> **Task objective**
What is needed is an exact copy of the lines from the one containing "Task: Click the app menu icon top-left" through the last line of the records, with no pictures.

> **Dataset content**

======

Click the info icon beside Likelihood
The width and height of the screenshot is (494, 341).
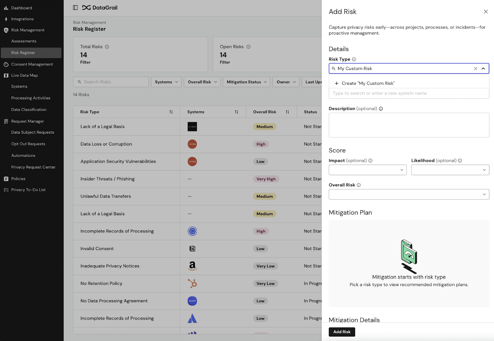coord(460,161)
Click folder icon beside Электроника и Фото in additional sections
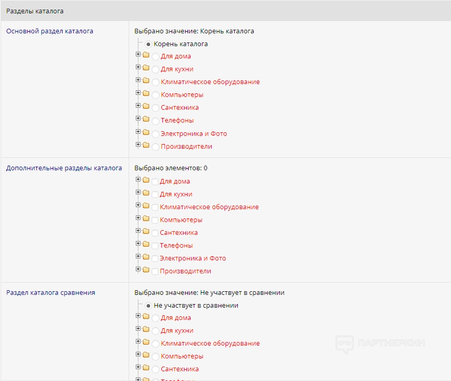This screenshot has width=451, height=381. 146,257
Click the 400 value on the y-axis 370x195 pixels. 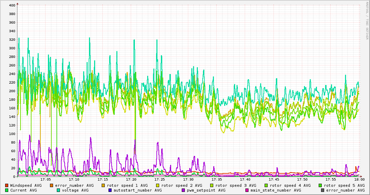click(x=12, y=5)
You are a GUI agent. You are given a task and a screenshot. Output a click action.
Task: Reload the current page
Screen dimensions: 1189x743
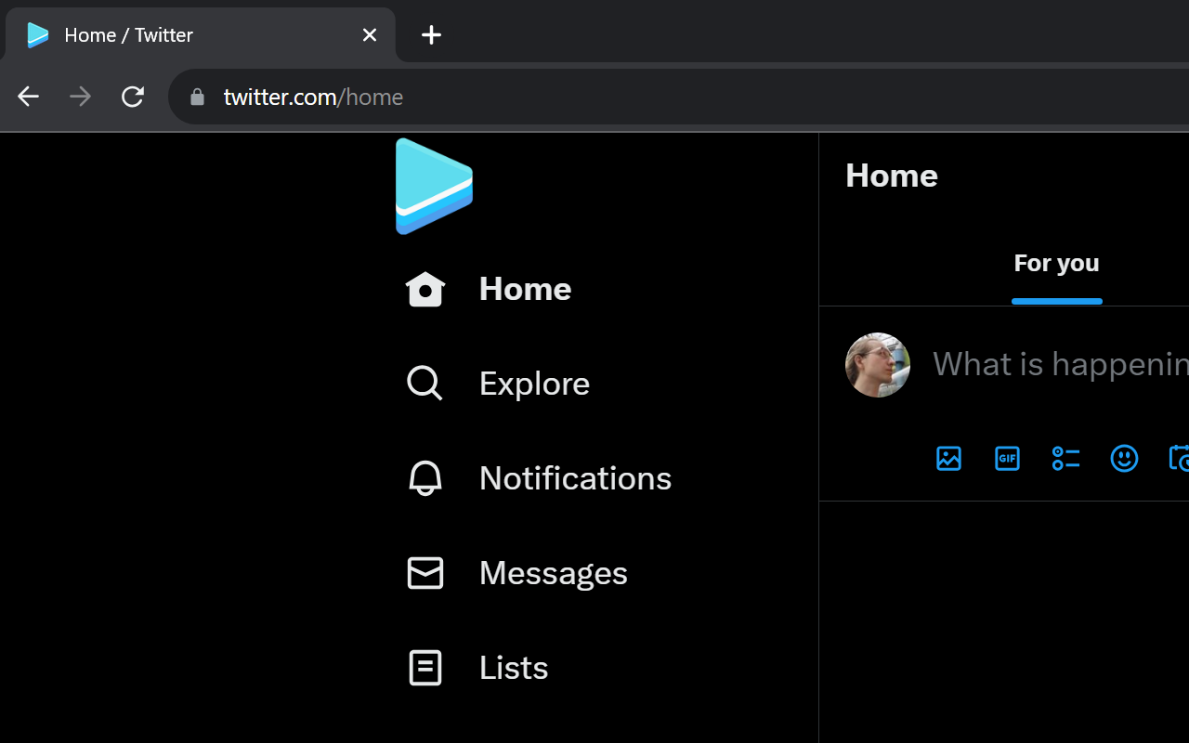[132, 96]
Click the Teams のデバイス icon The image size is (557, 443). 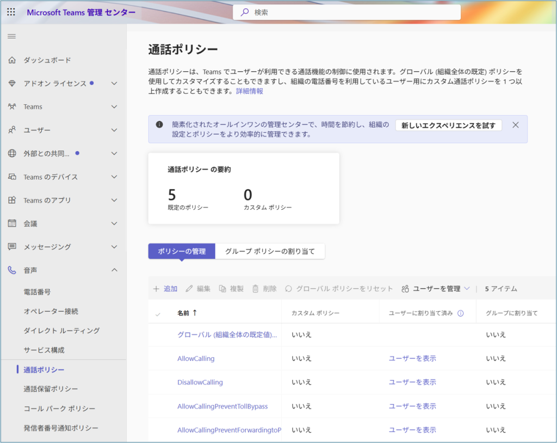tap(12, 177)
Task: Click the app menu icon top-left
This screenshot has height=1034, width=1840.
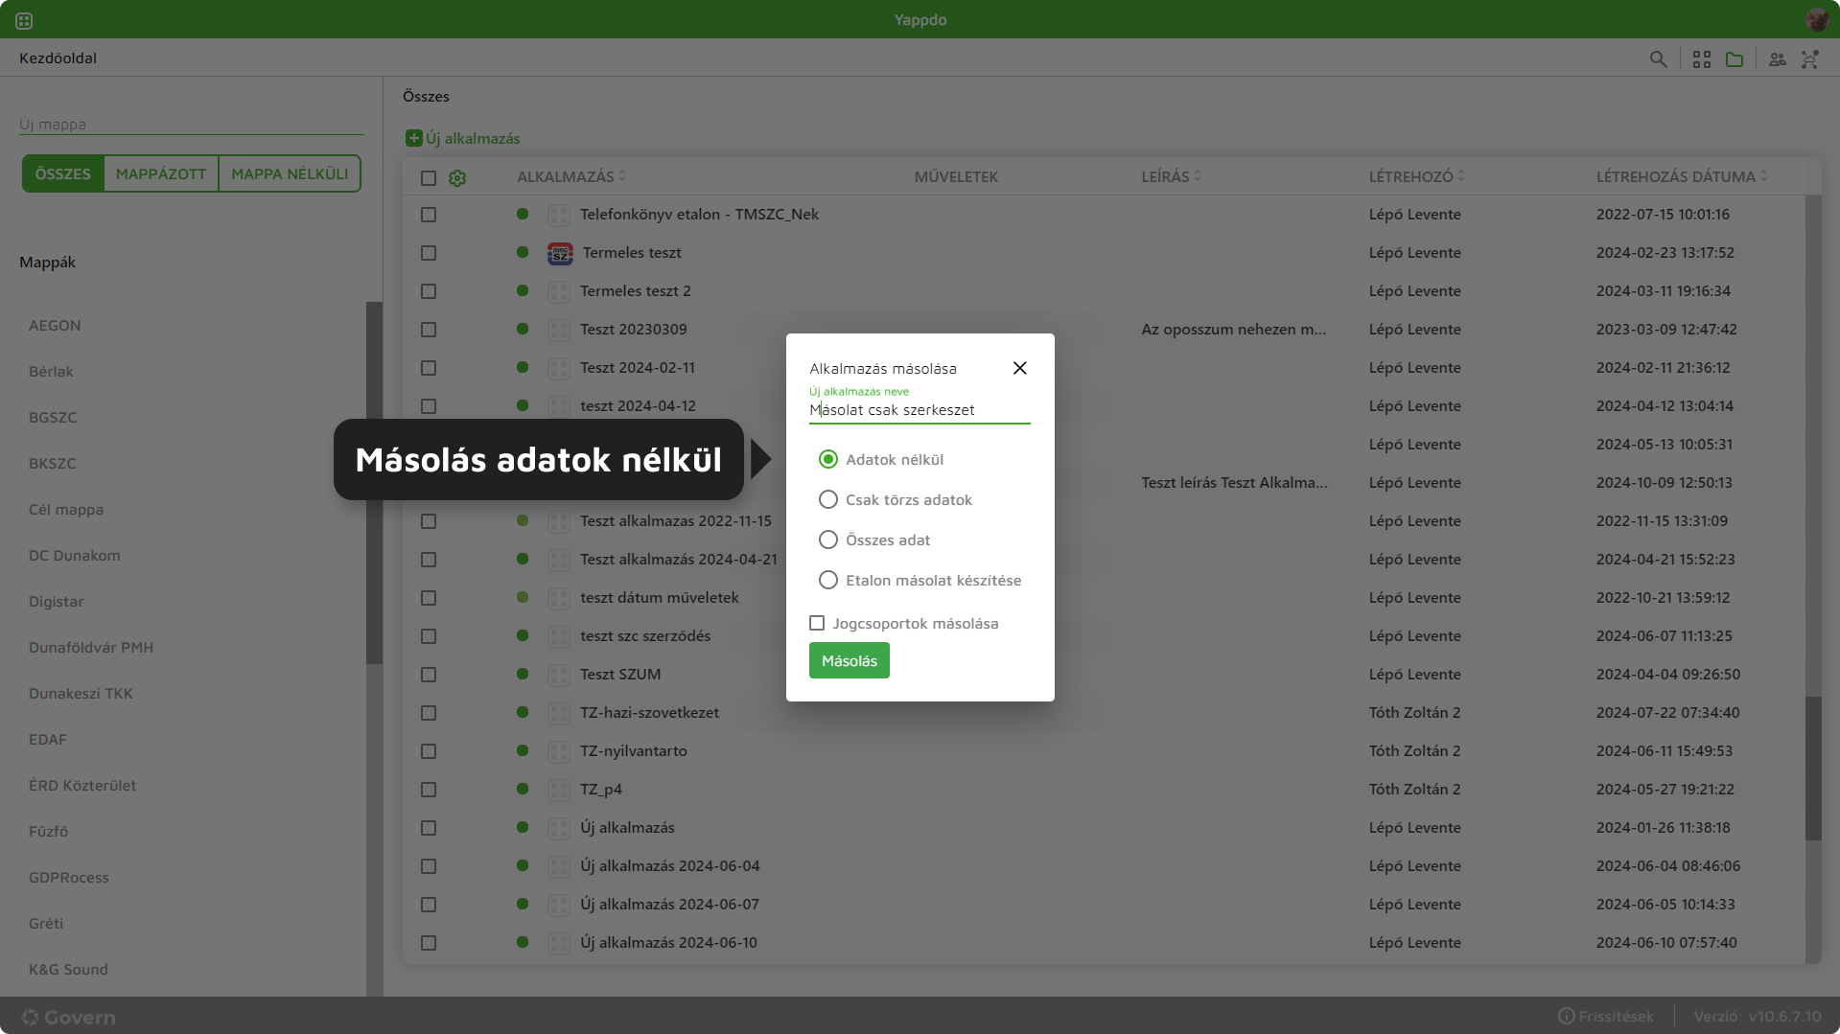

======

> **Response**
Task: Click the app menu icon top-left
This screenshot has height=1034, width=1840.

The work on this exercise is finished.